И тут же умолк, потупясь. Звук собственного голоса на сей раз быстро отрезвил его. Вспомнил, наверное, как на днях учитель попросил вывести его во двор к источнику, дабы он пришел в себя и не прерывал его беседы с учениками своими возгласами.
Бедреддин улыбнулся.
— Брат наш Маджнун чист и чуток сердцем, — молвил он. — Лишь порой оно затемняет ему разум. Будь он мюридом Мевляны Джеляледдина Руми, тот, пожалуй, быстрее привел бы его к цели, чем мы. Он носил сердце свое в голове, на то и был поэтом.
— Но ведь и вы, учитель, нередко говорите, как поэт, — вступился за Маджнуна Абдуселям.
Бедреддин обернулся к сидевшему рядом Шейхоглу Сату:
— Видно, наслушался певцов и поэтов, слишком много начитался стихов…
Старый поэт Сату уже несколько дней гостил в обители: приходил в себя после долгих странствий. Но ни разу не отказался пропеть новые стихи, что сложились у него в последнее время на длинных дорогах. «Чтоб стать великим поэтом, — повторял Сату, — надобно тридцать лет учиться, тридцать лет странствовать, а потом тридцать лет, сидя на месте, рассказывать людям о том, что повидал и понял». Когда Сату напоминали, что ему перевалило за шестьдесят и, если следовать его собственным словам, пора бы ему и остановиться, он отшучивался. Ноги у него привыкли мерить землю, не подожмешь их, дескать, под себя, чтоб смирно сидеть на коврике: плохо гнутся. Из-за этих непослушных ног и сгинет, мол, в безвестности голова его. Не стать ему великим поэтом…
Зажав в кулак жидкую бороденку, Сату хитро сощурился:
— Не слишком ли ты, шейх, низко ставишь поэтов, полагая, будто разум им ни к чему, ежели, как сам говоришь, даже такому ученому мужу, как ты, от нашего брата кое-что перепало?
— Упаси меня Аллах, Сату! По-моему, разум — и еще какой! — очень нужен, чтобы слово, возникшее в тайниках сердца, стало явным миру. Просто у нас иной путь!
— Чем же?
— Поэт носит сердце свое в голове, а нам надобен разум в сердце!
— Ха! Что так, что этак. Цель-то, выходит, одна? Соединить сердце с головой?!
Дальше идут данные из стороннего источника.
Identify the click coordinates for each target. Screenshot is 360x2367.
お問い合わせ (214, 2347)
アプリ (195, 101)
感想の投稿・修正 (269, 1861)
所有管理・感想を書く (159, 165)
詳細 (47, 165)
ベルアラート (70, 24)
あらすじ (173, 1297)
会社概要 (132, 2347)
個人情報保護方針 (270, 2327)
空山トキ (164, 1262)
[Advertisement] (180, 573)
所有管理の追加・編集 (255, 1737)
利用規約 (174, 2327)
— Ты прав, Сату. Но есть тут тонкость… Чем велик поэт? Увидел, скажем, дерево, заключенное в зерне, и воплотил его в слове. С кроной, подпирающей небо, с птичьими голосами в трепещущей листве, с прохладной тенью — отдохновением для путника, с надежной прочностью слепых корней в земле… Иное дело — садовник. Он должен знать, где посадить зерно, как и когда, и вслед за чем, и сколько времени потребно, чтоб тот же самый образ, что увидал поэт в зерне, стал древом… Мы больше на садовников похожи. Стремясь устроить жизнь согласно Истине, что нам открыло сердце, нам надобно умом постичь, как, где, когда, после чего, насколько, — несть числа вопросам. Так что куда нам до поэтов! — Он помолчал и, глянув в сторону Маджнуна, продолжил: — Подобно этому, и слово, коего просил наш брат Маджнун, прежде чем будет явлено в мир, нужно со всех сторон обдумать, рассмотреть и уж затем всем вам представить на рассужденье. — Он обернулся к поэту, положил ему руку на колено. — В том числе и тебе, наш старый друг Сату…
В четверг стало известно, что пятничную проповедь в соборной Зеленой мечети вознамерился прочесть сам кадий Куббеддин. «Не следует попусту дразнить зверя, не то укусит ненароком», — сказал Бедреддин. Ученики поняли: нужно показаться на глаза кадию во время обязательной общей молитвы в пятницу, а заодно послушать, что изберет он предметом своего наставления.
Кадий был не только главой духовенства, но и судебной властью в городе и округе, назначение он получал от самого султана особым указом — бератом, а жалованье — из государевой казны.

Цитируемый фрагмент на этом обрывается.